Konferenz „40 Jahre Weltklima“
Zwei Schülerinnen und ein Schüler des Slowenischen Gymnasiums sprachen auf der Konferenz „40 Jahre Weltklima“
Am 22. Oktober 2025 fand im Rathaus von Villach eine Festveranstaltung von Wissenschaftlerinnen und Wissenschaftlern zum Thema Weltklima statt. Im Jahr 1985 trafen sich die Expertinnen und Experten zum ersten Mal – ebenfalls in Villach. Christian Salmhofer, Vorsitzender des Klimabündnisses Kärnten, moderierte die Veranstaltung. Die Vorträge der Experten Werner Pötzi über das Sonnenobservatorium auf der Gerlitzen, Johannes Schmidl über Gletscher und Christian Salmhofer über Siegfried Bauer, einen Pionier auf den Gebieten Klima, Planeten und Raumfahrt, waren sehr informativ und verständlich. Die Wissenschaftlerin Jill Jäger skizzierte die Klimageschichte und hob in diesem Zusammenhang die Rolle der Stadt Villach hervor.
Besonders fasziniert hat uns der längere Vortrag des Professors für Geophysik an der Universität Graz, Gottfried Kirchengast. Er skizzierte Modelle für das Klima der Zukunft und machte uns mit vielen Einflussfaktoren vertraut. Einer dieser Faktoren ist das Stefan-Boltzmann-Gesetz – in diesem Teil des Vortrags lobte er den einleitenden Beitrag zu diesem Thema, den Ana Kampuš, Mario Koman und Anna Ressmann aus der 7B Klasse des Slowenischen Gymnasiums geleistet hatten.

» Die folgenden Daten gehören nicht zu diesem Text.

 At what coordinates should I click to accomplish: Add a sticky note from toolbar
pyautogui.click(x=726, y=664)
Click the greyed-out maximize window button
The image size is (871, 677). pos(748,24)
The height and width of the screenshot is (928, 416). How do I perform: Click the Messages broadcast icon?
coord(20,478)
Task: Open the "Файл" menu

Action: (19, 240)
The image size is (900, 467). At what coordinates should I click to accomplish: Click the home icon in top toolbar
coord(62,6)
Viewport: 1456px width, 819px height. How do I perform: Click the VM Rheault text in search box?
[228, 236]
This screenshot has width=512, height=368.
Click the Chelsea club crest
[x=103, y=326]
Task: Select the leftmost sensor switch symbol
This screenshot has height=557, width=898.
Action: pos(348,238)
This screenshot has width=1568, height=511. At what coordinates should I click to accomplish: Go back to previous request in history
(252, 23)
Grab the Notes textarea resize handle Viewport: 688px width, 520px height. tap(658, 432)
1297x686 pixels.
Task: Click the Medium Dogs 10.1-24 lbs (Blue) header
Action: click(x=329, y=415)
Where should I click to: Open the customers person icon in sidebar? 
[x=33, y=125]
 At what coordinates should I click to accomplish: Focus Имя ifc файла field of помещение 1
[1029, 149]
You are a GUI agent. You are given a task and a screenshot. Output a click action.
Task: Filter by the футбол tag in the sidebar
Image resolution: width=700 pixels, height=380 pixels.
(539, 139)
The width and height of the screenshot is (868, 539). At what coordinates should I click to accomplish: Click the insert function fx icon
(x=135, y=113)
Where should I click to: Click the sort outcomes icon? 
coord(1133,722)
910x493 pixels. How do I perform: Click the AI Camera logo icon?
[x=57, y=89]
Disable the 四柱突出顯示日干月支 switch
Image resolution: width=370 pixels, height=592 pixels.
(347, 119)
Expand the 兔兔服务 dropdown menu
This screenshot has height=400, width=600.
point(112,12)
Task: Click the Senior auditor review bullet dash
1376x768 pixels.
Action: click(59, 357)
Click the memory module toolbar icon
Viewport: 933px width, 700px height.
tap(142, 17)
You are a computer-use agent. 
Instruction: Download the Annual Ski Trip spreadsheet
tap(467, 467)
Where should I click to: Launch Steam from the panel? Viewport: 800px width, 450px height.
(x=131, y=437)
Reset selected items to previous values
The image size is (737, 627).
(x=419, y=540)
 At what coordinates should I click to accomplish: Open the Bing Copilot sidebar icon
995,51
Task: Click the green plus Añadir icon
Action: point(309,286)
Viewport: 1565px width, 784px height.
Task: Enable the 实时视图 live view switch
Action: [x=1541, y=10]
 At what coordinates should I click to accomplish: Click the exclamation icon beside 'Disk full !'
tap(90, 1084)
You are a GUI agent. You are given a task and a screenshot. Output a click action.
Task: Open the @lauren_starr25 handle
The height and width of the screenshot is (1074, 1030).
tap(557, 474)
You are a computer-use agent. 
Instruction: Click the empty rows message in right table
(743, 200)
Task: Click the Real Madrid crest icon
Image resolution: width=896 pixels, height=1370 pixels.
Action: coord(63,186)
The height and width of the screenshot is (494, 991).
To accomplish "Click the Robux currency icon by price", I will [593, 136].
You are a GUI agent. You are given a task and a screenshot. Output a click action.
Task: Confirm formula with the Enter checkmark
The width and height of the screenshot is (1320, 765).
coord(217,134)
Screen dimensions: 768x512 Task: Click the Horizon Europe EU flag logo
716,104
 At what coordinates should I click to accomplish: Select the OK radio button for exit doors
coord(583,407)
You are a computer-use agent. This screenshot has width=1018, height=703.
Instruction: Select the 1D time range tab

Die Vorstellung des Strahlungsgesetzes von Stefan und Boltzmann war zweisprachig, hier die deutschsprachige Version:
Josef Stefan wurde 1835 in St. Peter bei Klagenfurt geboren. Er war ein ausgezeichneter Schüler und begann bereits während seiner Gymnasialzeit, slowenische Gedichte zu schreiben. Ein Beispiel dafür ist das Stimmungsgedicht „O pustu“ (Über den Fasching), das der 22-jährige Stefan als Student an der Universität Wien veröffentlichte:
Die Wagen rollen durch die Straßen zum Fest,
die Jugend ist auf der Tanzfläche und die Alten schlafen süß.
Nur der Dichter wischt sich in seinem kalten Zimmer die Tränen aus den Augen
und sucht nach Papier, um sein Gedicht aufzuschreiben.
Jožef Stefan
Ludwig Boltzmann, Stefans berühmtester Schüler, Mitarbeiter und Nachfolger am Physikalischen Institut der Universität Wien, hob die Vielseitigkeit von Josef Stefan hervor, der erfolgreich auf allen Gebieten der Physik forschte. Stefan war ein vorbildlicher Lehrer, der bei allen sehr beliebt war. Er verstand es, komplizierte Phänomene auf einfache und anschauliche Weise zu erklären.
Bei der Bestimmung der Wärmeleitfähigkeit von Gasen entdeckte er 1879 einen Zusammenhang, den wir heute als Stefan-Boltzmann-Gesetz kennen. Die Emissionsfähigkeit eines schwarzen Körpers ist proportional zur vierten Potenz seiner absoluten Temperatur. Der Proportionalitätsfaktor „Sigma“ ist die Stefan-Boltzmann-Konstante.
Mit dem entdeckten Gesetz berechnete Josef Stefan die Oberflächentemperatur der Sonne, die 5 800 Kelvin beträgt. Hätte die Sonne eine dreimal so hohe Oberflächentemperatur, also 17.400 Kelvin, wäre ihre Strahlungsleistung 3 hoch 4 mal – also 81-mal so hoch.
Fünf Jahre nach der Entdeckung des Strahlungsgesetzes leitete Ludwig Boltzmann es aus der kinetischen Gastheorie ab, weshalb das Gesetz nach beiden Physikern benannt ist.
Jožef Stefan starb 1893 im 58. Lebensjahr. Als Begründer der österreichischen physikalischen Schule hat er sich für den Weltruf des physikalischen Instituts der Universität Wien höchste Verdienste erworben.
Stefans Geburtshaus lag nur 900 Meter von unserer Schule – dem Slowenischen Gymnasium – entfernt. Auch Josef Stefan war ein Kärntner Slowene und wurde weltberühmt. Im Jahr 2016 kehrte er in seine Geburtsstadt Klagenfurt zurück – in der Aula des BG und BRG für Slowenen wurde ihm zu Ehren eine Büste enthüllt.